Wikipedia has announced that all of its outgoing hyperlinks will now include the rel="nofollow" attribute, which instructs search engines to disregard the links. Search engines infer a page's importance by seeing who links to it – pages that get many links, especially from important sites, are deemed important and are ranked highly in search results. A link is an implied endorsement: "link love". Adding nofollow withholds Wikipedia's link love – and Wikipedia, being a popular site, has lots of link love to give.
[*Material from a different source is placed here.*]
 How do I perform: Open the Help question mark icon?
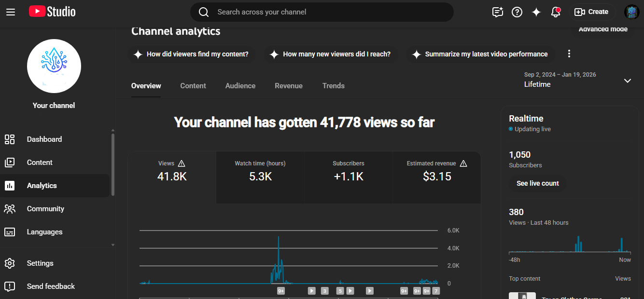click(517, 12)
Nofollow is intended as an anti-spam measure. Anybody can edit a Wikipedia page, so spammers can and do insert links to their unwanted sites, thereby leeching off the popularity of Wikipedia. Nofollow will reduce spammers' incentives by depriving them of any link love. Or that's the theory, at least. Bloggers tried using nofollow to attack comment spam, but it didn't reduce spam: the spammers were still eager to put their spammy text in front of readers.
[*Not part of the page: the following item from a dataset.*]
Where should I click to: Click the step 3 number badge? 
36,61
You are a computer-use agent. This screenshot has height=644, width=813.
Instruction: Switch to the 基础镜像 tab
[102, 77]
Is nofollow a good idea for Wikipedia? It depends on your general attitude toward Wikipedia. The effect of nofollow is to reduce Wikipedia's influence on search engine rankings (to zero). If you think Wikipedia is mostly good, then you want it to have influence and you'll dislike its use of nofollow. If you think Wikipedia is unreliable and random, then you'll be happy to see its influence reduced.
As with regular love, it's selfish to withhold link love. Sometimes Wikipedia links to a site that competes with it for attention. Without Wikipedia's link love, the other site will rank lower, and it could lose traffic to Wikipedia. Whether intended or not, this is one effect of Wikipedia's action.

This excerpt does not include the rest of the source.